マナ・マグネティカ・フォースは強力なマナを持つ物体に反応して磁石のように引きあったり、退け合う呪文だ。
引きつける場合、よりマナの強い物の方に引き寄せられるという特性がある。ザティスはこのターゲットをアンナベリーの大剣に設定したのだった。
あれだけエンチャントされた大剣なら彼を引っ張るほどのパワーが有ると踏んだのだ。予想は的中して彼はアンナベリーめがけてまっしぐらに突進をかけた。
おもったより勢いが出ている。この感じならば、引き寄せる勢いを利用して攻撃に転じることができそうだった。
だが、またパンチをお見舞いしようとすればタイミングを合わせられて逆にホームランされてしまうだろう。
どうしたものかと考えつつ、どんどん二人の距離が縮んでいった。
アンナベリーは飛んできた彼を打ち返す気まんまんといった感じで構えている様子がうかがえた。
一方のザティスは結局、勢いを殺さないまま彼女めがけて突っ込んだ。
ついに大剣の射程圏内に彼は入った。その刹那、大剣の持ち主は思いっきり斜め上めがけてスイングした。
だが、不思議な事に手応えがない。なんとザティスは彼女のスイングの直前、突撃するフェイントをしかけつつ磁石の効果を切って地面に着地した。

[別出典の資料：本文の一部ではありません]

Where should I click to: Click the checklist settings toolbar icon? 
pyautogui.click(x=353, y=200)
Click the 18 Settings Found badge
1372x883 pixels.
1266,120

そして舞台にしゃがみ込み、巧みに大剣のフルスイングを回避していた。彼女が空振りすると同時に彼は勢いを付けてアッパーを放った。
「下がお留守だぜぇ!! ロケッティア・アッパー!!」
強力なアッパー・パンチがアンナベリーに直撃した。あまりに強烈な一撃に彼女はひるみ、体は宙に浮いた。

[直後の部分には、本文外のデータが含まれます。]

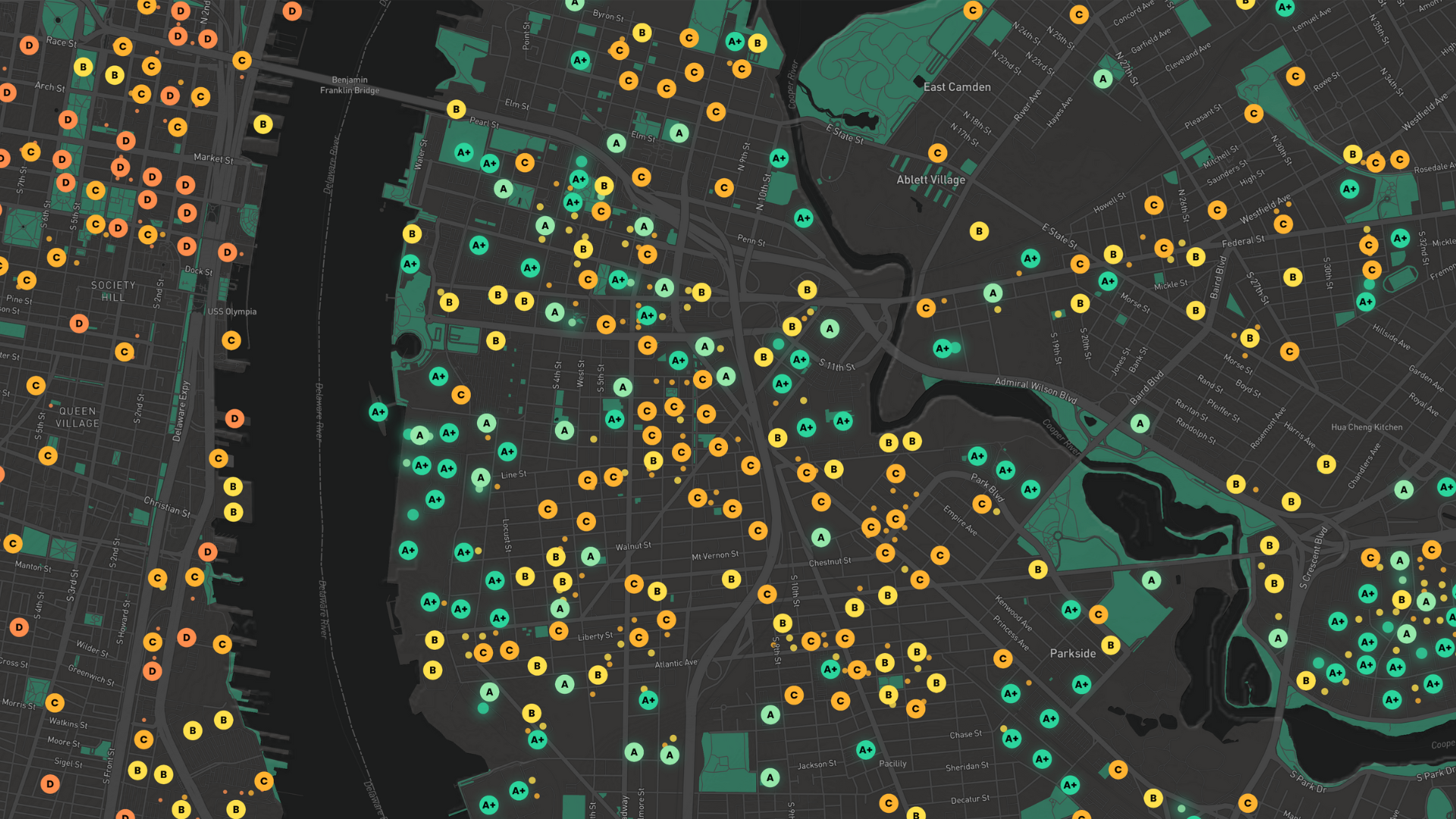Viewport: 1456px width, 819px height.
Task: Select the B marker beside Mt Vernon St label
Action: tap(731, 579)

大きな隙が出来て、またとない好機がやってきた。ザティスはその瞬間を見逃さなかった。
「うおおおおおお!!! 最大火力だ!! ミックス。・レイド!! イクスプ・ヒート・ラウドーーーーーーーッ!!」
彼の拳からモクモクと雲のような不透明な気体が吹き出した。その煙が彼の頭上の短い範囲を覆った。
するとその煙の中で激しい破裂音を伴って小規模な爆発が発生した。あの姿勢からでは彼女に数発爆発が直撃しているだろう。

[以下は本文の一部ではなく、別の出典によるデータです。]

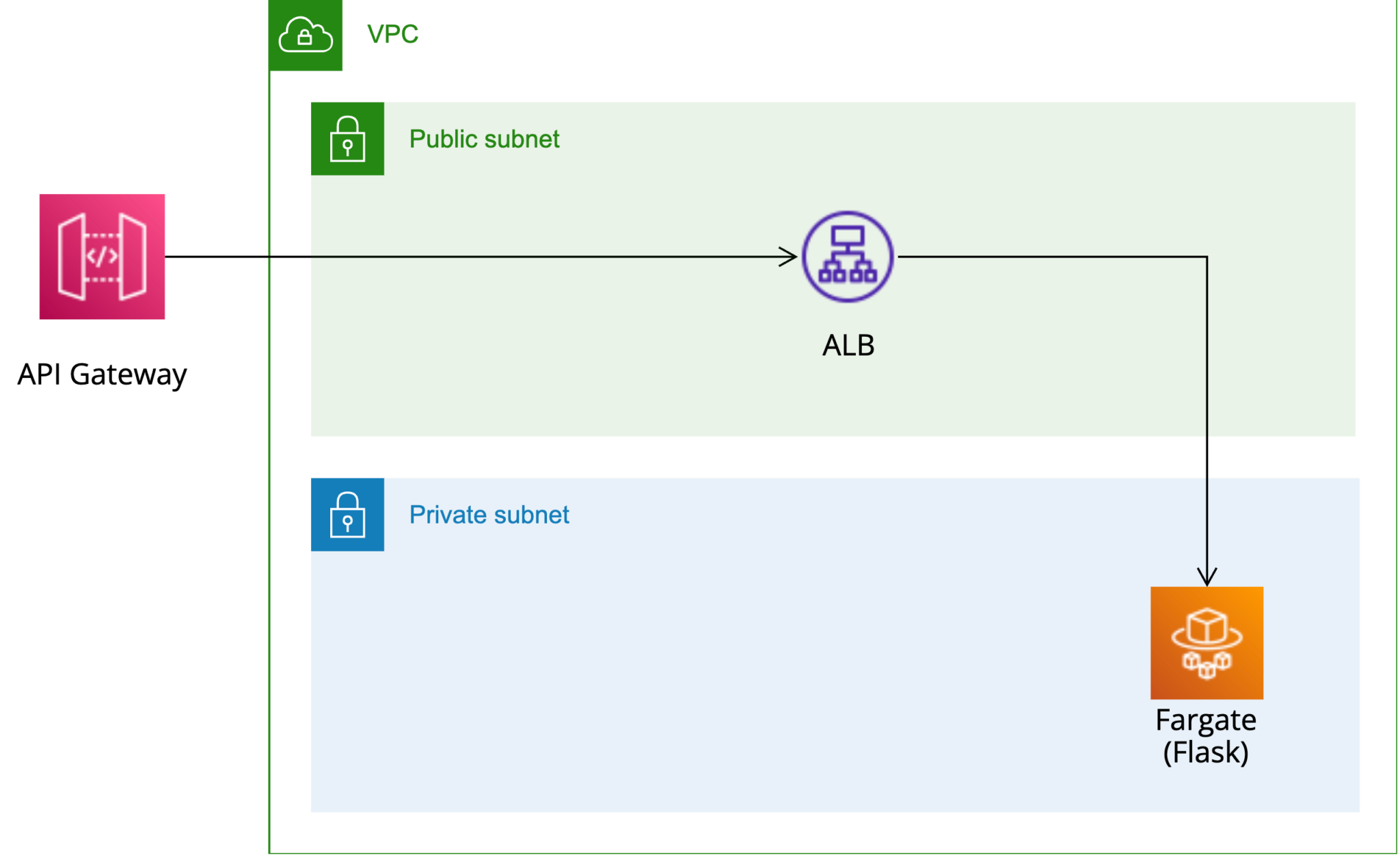The width and height of the screenshot is (1400, 859).
Task: Select the Private subnet lock icon
Action: (347, 515)
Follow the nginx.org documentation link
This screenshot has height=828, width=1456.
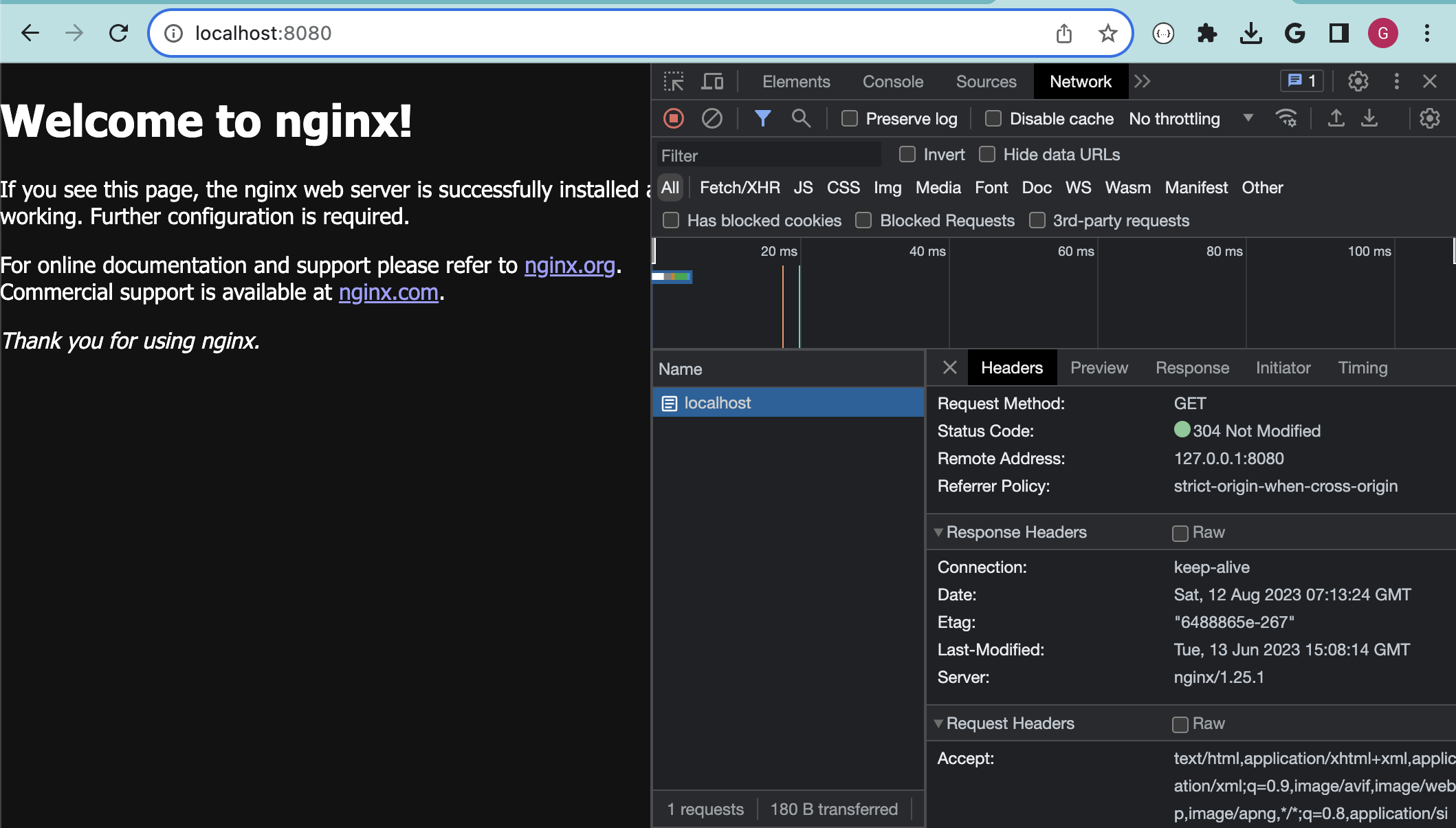[x=570, y=265]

おまけにこの雲の中はとても高温で、内部に居る相手に熱波攻撃を仕掛けることが出来る。
炎と雲のミックス・ジュースだ。範囲がとても短い代わりに威力を上昇させることに成功している。
爆発と強烈な熱波の二段構えの必殺技をヒットさせることに成功したザティスはマナの消費と熱波によって吹き出すように出る汗を袖で荒っぽく拭った。
「や、やったか……んなわけねぇよな……」
やがて爆発はおさまり、熱波の煙があたりに漂って視界が悪くなっていた。流石にこれを喰らってはただではすまないはずだが、この程度で倒れてくれるとは思えなかった。
ザティスは瞳を閉じて、精神を研ぎすませた。もし、相手が奇襲を仕掛けてきた場合に備えてカウンターの構えをとったのだ。
奇襲を常套手段としている以上、向こうの奇襲にも敏感になる。
張り詰めた緊張感が続く中、彼は額に汗を浮かべながらアンナベリーを待ち構えた。